--- WHAT THE TASK ASKS ---
Among these entries, count the lines containing the word "menu" and answer with only the number.

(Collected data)
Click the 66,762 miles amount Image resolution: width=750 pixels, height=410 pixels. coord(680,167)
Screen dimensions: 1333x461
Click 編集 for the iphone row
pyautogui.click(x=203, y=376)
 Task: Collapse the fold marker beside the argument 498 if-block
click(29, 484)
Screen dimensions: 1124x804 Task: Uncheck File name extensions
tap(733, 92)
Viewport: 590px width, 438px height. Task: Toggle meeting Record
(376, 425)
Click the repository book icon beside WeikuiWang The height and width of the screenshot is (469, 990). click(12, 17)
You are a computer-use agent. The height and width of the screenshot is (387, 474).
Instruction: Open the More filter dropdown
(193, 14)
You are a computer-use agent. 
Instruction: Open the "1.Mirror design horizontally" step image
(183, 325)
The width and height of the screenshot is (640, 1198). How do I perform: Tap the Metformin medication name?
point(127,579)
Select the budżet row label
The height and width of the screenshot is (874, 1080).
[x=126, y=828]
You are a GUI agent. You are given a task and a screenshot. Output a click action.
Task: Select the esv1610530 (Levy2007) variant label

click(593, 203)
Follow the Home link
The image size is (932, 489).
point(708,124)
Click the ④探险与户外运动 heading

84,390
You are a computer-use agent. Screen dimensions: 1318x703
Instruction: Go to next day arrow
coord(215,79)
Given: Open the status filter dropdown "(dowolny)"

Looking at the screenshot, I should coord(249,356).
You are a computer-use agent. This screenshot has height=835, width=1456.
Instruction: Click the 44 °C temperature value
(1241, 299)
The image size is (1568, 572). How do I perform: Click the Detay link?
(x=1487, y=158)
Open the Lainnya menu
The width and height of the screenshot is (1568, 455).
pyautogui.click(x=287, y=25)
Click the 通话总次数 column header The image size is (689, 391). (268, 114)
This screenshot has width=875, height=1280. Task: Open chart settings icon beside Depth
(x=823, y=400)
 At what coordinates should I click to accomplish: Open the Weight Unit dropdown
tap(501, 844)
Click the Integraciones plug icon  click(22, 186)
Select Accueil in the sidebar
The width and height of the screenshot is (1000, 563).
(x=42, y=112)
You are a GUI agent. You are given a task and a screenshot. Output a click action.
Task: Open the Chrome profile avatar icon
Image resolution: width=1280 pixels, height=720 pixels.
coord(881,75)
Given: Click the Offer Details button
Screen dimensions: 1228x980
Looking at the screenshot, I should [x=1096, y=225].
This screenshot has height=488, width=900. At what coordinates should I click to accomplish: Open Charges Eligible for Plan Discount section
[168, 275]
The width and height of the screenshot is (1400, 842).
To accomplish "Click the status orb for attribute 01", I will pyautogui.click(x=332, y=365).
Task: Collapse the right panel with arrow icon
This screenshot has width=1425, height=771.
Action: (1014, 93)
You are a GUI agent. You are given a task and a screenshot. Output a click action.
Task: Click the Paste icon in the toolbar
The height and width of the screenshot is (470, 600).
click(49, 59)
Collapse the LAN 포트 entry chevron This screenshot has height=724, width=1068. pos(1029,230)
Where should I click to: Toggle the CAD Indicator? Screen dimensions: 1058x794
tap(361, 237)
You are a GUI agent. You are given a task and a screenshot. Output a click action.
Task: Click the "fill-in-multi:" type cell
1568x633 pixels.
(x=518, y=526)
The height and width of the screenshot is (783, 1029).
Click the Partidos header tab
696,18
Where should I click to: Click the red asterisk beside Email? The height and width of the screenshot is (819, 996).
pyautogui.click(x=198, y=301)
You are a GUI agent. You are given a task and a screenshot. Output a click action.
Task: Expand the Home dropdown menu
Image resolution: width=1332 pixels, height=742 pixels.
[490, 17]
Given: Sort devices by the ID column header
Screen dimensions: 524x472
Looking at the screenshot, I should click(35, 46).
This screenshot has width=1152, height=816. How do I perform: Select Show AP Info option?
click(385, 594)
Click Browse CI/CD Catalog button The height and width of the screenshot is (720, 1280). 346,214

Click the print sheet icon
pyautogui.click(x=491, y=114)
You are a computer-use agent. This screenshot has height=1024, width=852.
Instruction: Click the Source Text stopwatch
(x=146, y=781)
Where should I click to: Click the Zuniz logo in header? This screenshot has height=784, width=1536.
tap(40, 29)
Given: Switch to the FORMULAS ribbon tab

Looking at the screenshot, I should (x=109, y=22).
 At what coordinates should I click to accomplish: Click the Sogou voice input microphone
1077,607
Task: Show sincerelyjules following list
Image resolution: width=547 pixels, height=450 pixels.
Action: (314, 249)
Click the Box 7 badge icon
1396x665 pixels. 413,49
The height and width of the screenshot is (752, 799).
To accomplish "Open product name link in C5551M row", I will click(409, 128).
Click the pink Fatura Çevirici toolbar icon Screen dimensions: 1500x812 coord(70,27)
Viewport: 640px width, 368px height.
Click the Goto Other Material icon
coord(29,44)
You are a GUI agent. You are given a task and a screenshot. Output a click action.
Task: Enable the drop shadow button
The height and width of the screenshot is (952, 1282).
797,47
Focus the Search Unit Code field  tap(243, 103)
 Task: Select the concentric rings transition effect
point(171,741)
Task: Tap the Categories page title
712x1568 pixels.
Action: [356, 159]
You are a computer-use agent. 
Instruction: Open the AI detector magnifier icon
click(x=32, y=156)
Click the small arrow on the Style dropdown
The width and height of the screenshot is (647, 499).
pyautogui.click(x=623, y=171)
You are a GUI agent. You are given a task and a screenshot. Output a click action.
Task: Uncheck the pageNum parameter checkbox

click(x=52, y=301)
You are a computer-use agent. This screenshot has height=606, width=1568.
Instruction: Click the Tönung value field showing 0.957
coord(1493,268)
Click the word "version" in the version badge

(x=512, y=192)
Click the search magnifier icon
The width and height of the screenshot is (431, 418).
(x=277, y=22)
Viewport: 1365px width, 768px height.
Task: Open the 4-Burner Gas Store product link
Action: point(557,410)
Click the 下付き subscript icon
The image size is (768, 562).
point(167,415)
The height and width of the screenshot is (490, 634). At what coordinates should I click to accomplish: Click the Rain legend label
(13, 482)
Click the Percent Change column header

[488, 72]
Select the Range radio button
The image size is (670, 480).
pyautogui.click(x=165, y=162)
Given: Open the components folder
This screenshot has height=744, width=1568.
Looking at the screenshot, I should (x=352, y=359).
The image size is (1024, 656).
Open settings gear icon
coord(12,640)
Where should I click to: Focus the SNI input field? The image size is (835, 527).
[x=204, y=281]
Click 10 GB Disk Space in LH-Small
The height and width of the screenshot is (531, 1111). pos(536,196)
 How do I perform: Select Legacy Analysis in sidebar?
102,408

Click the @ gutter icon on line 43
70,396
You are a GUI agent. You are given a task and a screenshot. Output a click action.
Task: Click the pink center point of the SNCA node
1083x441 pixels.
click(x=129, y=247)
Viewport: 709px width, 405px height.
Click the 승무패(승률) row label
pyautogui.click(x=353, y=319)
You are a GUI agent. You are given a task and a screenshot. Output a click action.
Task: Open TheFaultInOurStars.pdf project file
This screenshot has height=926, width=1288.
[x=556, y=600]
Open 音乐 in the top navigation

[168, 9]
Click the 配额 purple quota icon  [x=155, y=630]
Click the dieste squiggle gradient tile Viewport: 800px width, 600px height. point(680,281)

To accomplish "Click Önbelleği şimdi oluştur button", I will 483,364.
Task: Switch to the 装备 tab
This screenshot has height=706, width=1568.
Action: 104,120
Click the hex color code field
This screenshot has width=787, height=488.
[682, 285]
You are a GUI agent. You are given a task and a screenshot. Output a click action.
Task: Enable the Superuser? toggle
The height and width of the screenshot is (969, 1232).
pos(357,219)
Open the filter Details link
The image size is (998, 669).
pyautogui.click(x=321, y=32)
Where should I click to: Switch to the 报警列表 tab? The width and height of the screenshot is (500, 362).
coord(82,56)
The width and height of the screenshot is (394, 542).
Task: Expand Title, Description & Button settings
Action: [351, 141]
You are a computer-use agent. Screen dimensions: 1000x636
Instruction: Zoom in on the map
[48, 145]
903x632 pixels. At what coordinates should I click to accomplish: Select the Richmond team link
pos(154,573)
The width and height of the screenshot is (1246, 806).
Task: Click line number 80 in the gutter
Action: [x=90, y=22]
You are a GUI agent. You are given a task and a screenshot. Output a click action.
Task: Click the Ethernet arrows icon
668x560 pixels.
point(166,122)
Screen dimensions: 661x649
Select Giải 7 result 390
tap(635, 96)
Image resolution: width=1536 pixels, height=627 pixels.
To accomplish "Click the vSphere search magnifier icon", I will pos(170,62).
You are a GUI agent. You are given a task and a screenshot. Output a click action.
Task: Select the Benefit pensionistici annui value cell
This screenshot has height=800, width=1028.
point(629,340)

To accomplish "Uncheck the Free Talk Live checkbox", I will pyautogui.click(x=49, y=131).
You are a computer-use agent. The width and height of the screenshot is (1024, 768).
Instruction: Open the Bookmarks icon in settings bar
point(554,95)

--- REPLY TO THE EXERCISE ---
2